In this regard, the Pontiff suggested guidelines for an examination of conscience. “The question I would ask today is: how do I safeguard the dove?”, he asked. “What do I do to ensure that the rainbow is always a guide, what do I do to ensure that no more blood is spilled in the world?”. It is evident, he added, that “we are all involved in this: prayer for peace is not a formality; working towards peace is not a formality”. Indeed, he said, “war begins in man’s heart; it begins at home, in families, among friends and then goes beyond, to the whole world”. The Pope then returned to a series of questions for personal reflection. “What do I do when I feel that there is something in my heart that is predatory, which wants to destroy peace? Are we sowers of peace in our family, at work, in our neighbourhood?”.
This is a crucial question, the Pope warned, because “war begins here and ends up there”. In fact, “we see the news in newspapers or on television newscasts: many people are dying today, and that seed of war which creates envy, jealousy and greed in my heart is the same one — now a fully grown tree — as the one which causes bombs to fall on a hospital, on a school and kill children, it is the same one!”. Francis exclaimed. Because truly, he continued, “a declaration of war begins here, in each one of us”. Thus the importance of asking ourselves, “how do I safeguard peace in my heart, in my personal life, in my family?”. It is a question of “not only safeguarding peace”, but also of “making [peace] with our hands, handcrafted each day, so that we can do this in the whole world”.
Thus, “the dove, the rainbow, blood”, the Holy Father observed. It “is not necessary to spill our brothers’ blood: only one blood was spilled once and for always, which Jesus talks about in the Gospel”: “the son of man shall be killed”, he explained. It is precisely “the blood of Christ which is the one that creates peace, not the blood which I spill with my brother, my sister or which is spilled by arms traffickers or by the powerful in great wars”, Francis said. “There needs to be peace”, he stressed, adding that “the dove, the rainbow and the covenant of peace” are needed. Within this context, the Pope wished to share a personal memory, “an anecdote which does me good to remember. I was a child; I was five years old and, I remember hearing the fire brigade’s alarm ring, then the newspaper’s and then the city’s”. This, he said, “was done to draw attention to a fact or a tragedy or something else. And immediately I heard my next door neighbour calling my mother: ‘Mrs Regina come, come, come!’. And my mother ran out, somewhat afraid: ‘What happened?’, she asked. And the woman on the other side of the garden was saying: ‘the war is over’ and was crying”, he recalled. “And I saw these two women hugging each other, kissing and crying because the war had ended”, he said.
In conclusion, the Pontiff prayed “that the Lord give us the grace that we may say: ‘the war is over’; that we may shout: ‘the war in my heart is over, the war in my family is over, the war in my neighbourhood is over, war at work is over, war in the world is over’”; that “the dove, the rainbow and the covenant” may be strengthened.

■ **Data extract**
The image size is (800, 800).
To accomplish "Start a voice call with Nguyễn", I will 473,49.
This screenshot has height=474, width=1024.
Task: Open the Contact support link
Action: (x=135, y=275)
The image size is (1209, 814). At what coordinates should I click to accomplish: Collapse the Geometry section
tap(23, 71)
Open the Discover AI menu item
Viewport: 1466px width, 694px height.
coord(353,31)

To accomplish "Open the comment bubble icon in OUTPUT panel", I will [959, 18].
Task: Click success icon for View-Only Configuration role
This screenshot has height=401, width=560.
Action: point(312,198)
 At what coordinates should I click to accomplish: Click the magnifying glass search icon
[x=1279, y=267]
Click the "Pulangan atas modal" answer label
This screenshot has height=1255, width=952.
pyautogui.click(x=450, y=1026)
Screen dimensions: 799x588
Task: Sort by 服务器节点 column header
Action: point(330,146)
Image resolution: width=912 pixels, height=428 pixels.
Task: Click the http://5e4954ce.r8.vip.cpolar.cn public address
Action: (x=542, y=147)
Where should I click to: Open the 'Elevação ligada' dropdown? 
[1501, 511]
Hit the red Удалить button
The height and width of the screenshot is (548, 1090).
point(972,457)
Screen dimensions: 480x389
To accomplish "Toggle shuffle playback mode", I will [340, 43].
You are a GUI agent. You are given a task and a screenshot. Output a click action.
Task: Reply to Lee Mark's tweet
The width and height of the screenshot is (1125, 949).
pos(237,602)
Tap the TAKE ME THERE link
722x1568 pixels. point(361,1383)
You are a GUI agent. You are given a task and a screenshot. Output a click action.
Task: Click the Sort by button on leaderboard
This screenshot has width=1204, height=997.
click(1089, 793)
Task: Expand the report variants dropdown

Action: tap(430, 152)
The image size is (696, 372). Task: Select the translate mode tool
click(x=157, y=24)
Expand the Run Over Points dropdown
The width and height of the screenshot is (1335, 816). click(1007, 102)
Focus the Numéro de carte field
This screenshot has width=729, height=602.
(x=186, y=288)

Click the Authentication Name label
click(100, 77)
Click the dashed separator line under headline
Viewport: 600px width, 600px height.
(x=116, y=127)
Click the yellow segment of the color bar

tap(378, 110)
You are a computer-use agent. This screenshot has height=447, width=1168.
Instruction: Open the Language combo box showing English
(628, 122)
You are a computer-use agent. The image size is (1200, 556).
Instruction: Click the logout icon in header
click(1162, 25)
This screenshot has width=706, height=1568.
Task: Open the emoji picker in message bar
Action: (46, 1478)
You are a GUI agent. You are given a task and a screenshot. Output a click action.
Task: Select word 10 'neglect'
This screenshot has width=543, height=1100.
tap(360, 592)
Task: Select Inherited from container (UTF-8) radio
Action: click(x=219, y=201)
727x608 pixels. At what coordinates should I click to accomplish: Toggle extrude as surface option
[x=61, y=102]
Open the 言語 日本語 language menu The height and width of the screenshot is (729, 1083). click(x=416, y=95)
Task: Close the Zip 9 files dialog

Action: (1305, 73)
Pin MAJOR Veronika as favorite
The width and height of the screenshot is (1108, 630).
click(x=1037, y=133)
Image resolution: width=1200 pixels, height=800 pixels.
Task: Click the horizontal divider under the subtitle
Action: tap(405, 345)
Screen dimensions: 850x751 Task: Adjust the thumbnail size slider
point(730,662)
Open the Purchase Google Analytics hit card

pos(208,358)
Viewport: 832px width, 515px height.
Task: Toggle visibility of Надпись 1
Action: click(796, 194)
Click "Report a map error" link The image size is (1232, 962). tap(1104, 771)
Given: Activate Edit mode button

■ **Exercise 1**
In the homily account, how old was the Pope when he heard the alarms ring on the day the war ended?
■ **Exercise 2**
From the homily account, extract the passage starting at "In conclusion, the" and ending at "may be strengthened.".

■ **Output 1**
He was five years old.

■ **Output 2**
In conclusion, the Pontiff prayed “that the Lord give us the grace that we may say: ‘the war is over’; that we may shout: ‘the war in my heart is over, the war in my family is over, the war in my neighbourhood is over, war at work is over, war in the world is over’”; that “the dove, the rainbow and the covenant” may be strengthened.